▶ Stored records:
Start of Block
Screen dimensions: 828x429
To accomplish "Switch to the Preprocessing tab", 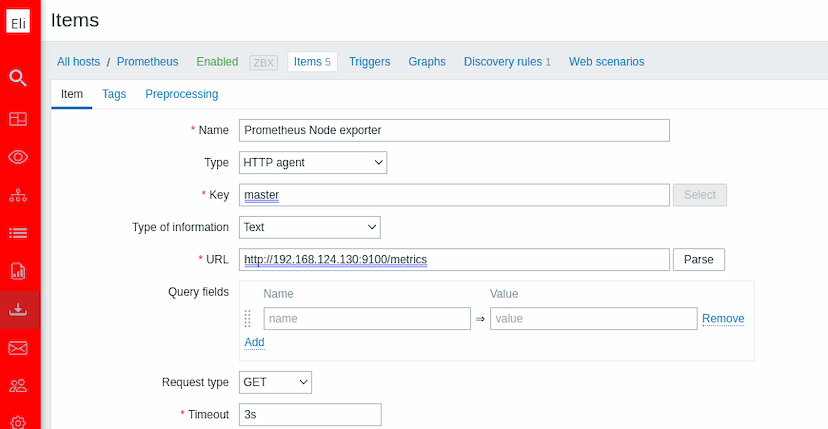I will click(x=181, y=94).
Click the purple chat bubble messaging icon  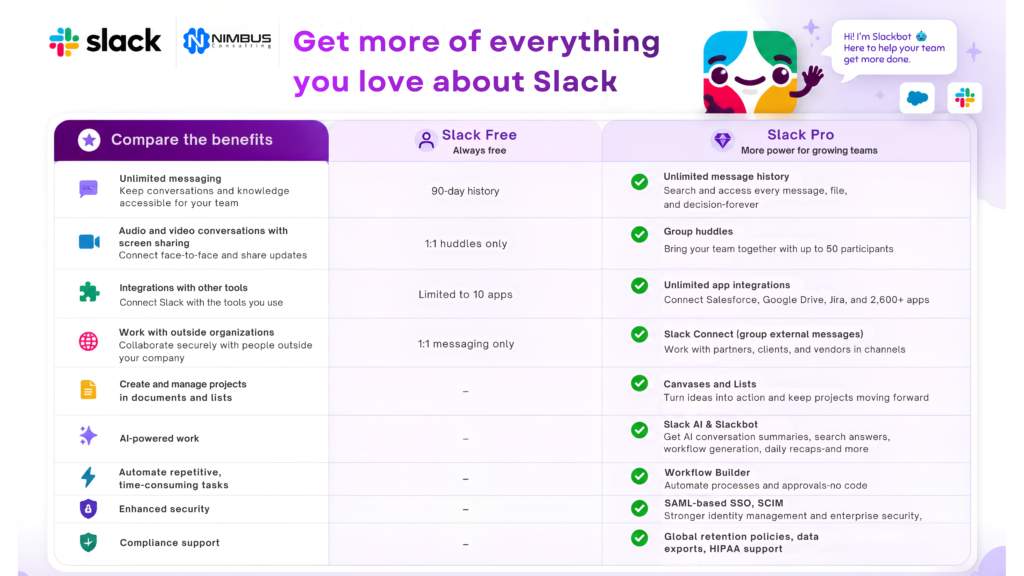click(88, 189)
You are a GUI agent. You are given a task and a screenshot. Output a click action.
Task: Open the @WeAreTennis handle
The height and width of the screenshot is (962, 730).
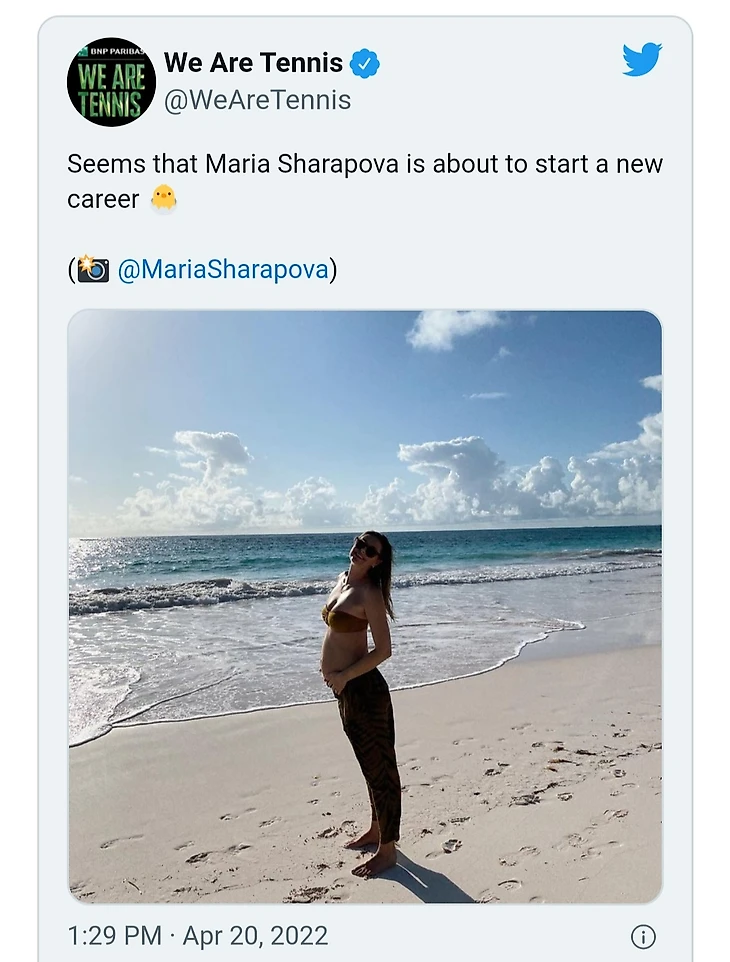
End of Block
▶ Aim of the exercise: Only the lines from the one containing "You are a GUI" through the final line of the records should be retyped, exactly, with every picture omitted.

▶ Task answer:
You are a GUI agent. You are given a task and a screenshot. Output a click action.
Task: Open the @WeAreTennis handle
The height and width of the screenshot is (962, 730).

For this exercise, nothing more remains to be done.